7 thoughts on “The New Neurolens Controversy

  1. Len,

            These are observations on a population which is challenging. I used to use prism compensated segs. They also did not provide much prism and I never found them to be useful. I use separate reading glasses with prism when desperate and rarely improve quality of life. I would do better to teach suppression. That works very well for many of my seniors. A little ptosis isn’t bad either.                  
    
                        Gary
    
    • This is different. Gary, because of the “microprism” concept. My clinical experience has been that the high majority of prism in low amounts is absorbed well at distance, even though its utility is typically greater at near. Neurolens and other microprism approaches aren’t usually targeting geriatric patients.
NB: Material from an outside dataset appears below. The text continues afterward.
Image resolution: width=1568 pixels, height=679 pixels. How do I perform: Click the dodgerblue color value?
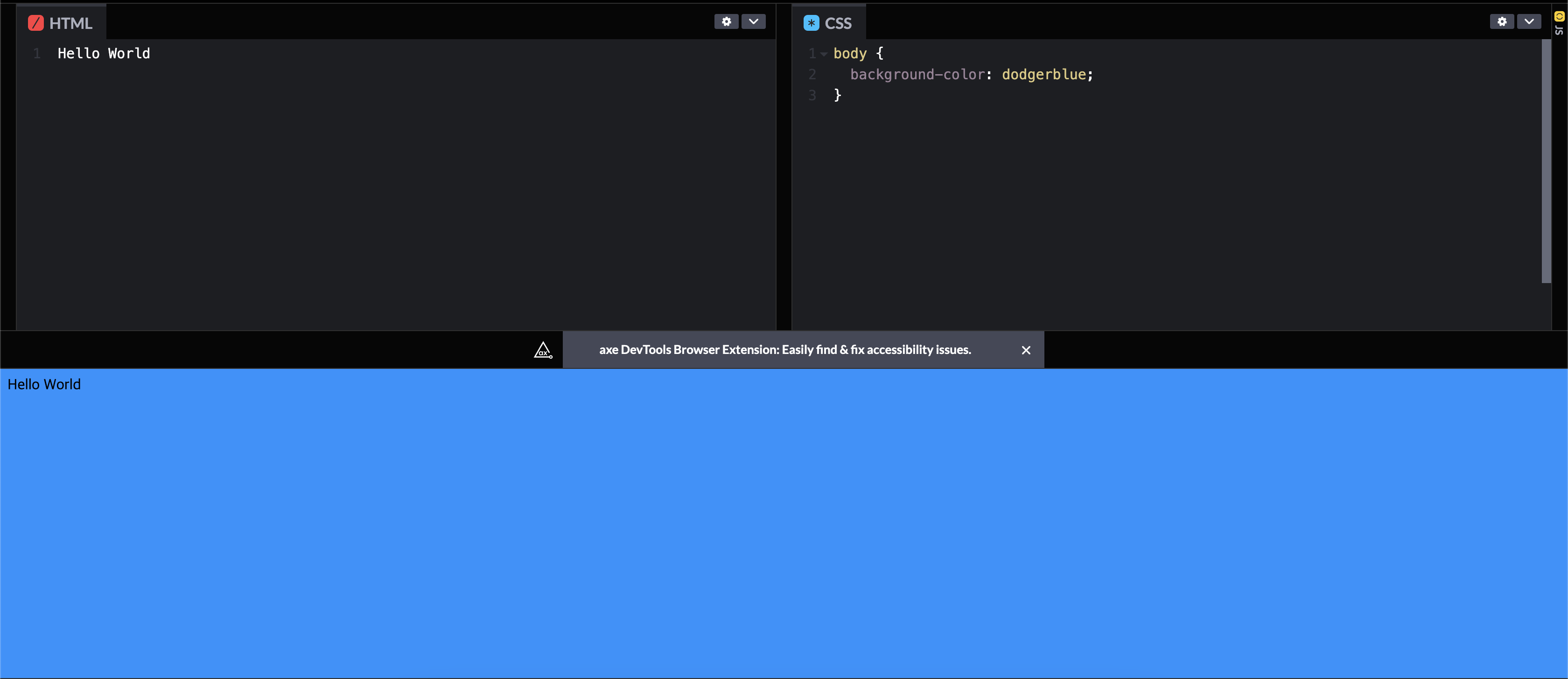pos(1043,74)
  2. Well controversy or not, the Neurolens helps some of my primary eye care patients.

    The process in the primary care setting of testing for the Neurolens Value (NLV), visual symptom (Lifestyle) level and demonstration of the Neurolens Value (“Present and test for Performance”: visual acuity, stereoacuity, fixation disparity, comfort, etc) educates the patient that they see one world through two eyes and binocular vision at times needs help.

    For patient with visual symptoms related to the use of their eyes (e.g., LRVP, concussion symptoms, etc), Neurolens is another solution for the patient to consider in the list of treatment options (that is, informed consent of treatment options):
    – Best optical distance prescription (best done with binocular refraction)
    – Neuro-Optics: added plus at near, added minus, vertical prism, yoked prism, horizontal prism (BO for distance eso, BI for near-tasks), tints, Syntonics and Neurolens
    – Occlusion (for improved visual acuity and inverse occlusion to boost binocularity and reduce suppression)
    – Active Vision Therapy
    – Maintenance Therapy

    These sequential management considerations are usually not linear, not stand alone treatments, may be concurrent or deferred (by the patient) to be more strongly considered later.

    Neurolens raises the bar for primary eye care patient education that their visual symptoms may be significant (other OD’s may have not asked, could not address or dismissed ) yet with solutions to be considered (or deferred).

    Ron

  3. Thanks for commenting, Ron. Jeff Cooper’s point is that Neurolens is perceived, by the company as well as many providers at the primary care level who are promoting it, as being a panacea for binocular vision problems. By what you wrote, it’s clear that you recognize it is one potential tool, but just one tool among many and not necessarily a superior one. When one adopts that approach, there really isn’t much controversy.

  4. The lens has advantages. It is well marketed and thus believable to patient and doctor. It is costly, thus again making it more believable much as Johnny Walker black label is more believable than its red label.

    Vision rides on Emotion. Without Emotion we would be largely blind because we see what attracts or repels us. However it may effect physiology, the Neurolens is commercially designed to handle the emotional end of seeing.

    We can, of course, use our favorite theories to counter any placebo effect with a nocebo effect to help keep patients from getting better and clogging the Internet with testimonials.

    Medicine, with their position statements, do it all the time.

    • Any microprism Rx has to counteract misperceptions. I’ve heard from patients that they’ve been told anything ranging from “Prism is just a bandaid” to “Prism is a crutch don’t do it” to “It probably won’t work, but there’s no harm in trying it”. So no shortage of neutrocebo to nocebo effects out there. The key for Neurolens is to show that “contour (micro)prism” of 0.375^ BI per lens is superior to a standard (micro)prism of 0.50^ BI. I look forward to that study being conducted one day.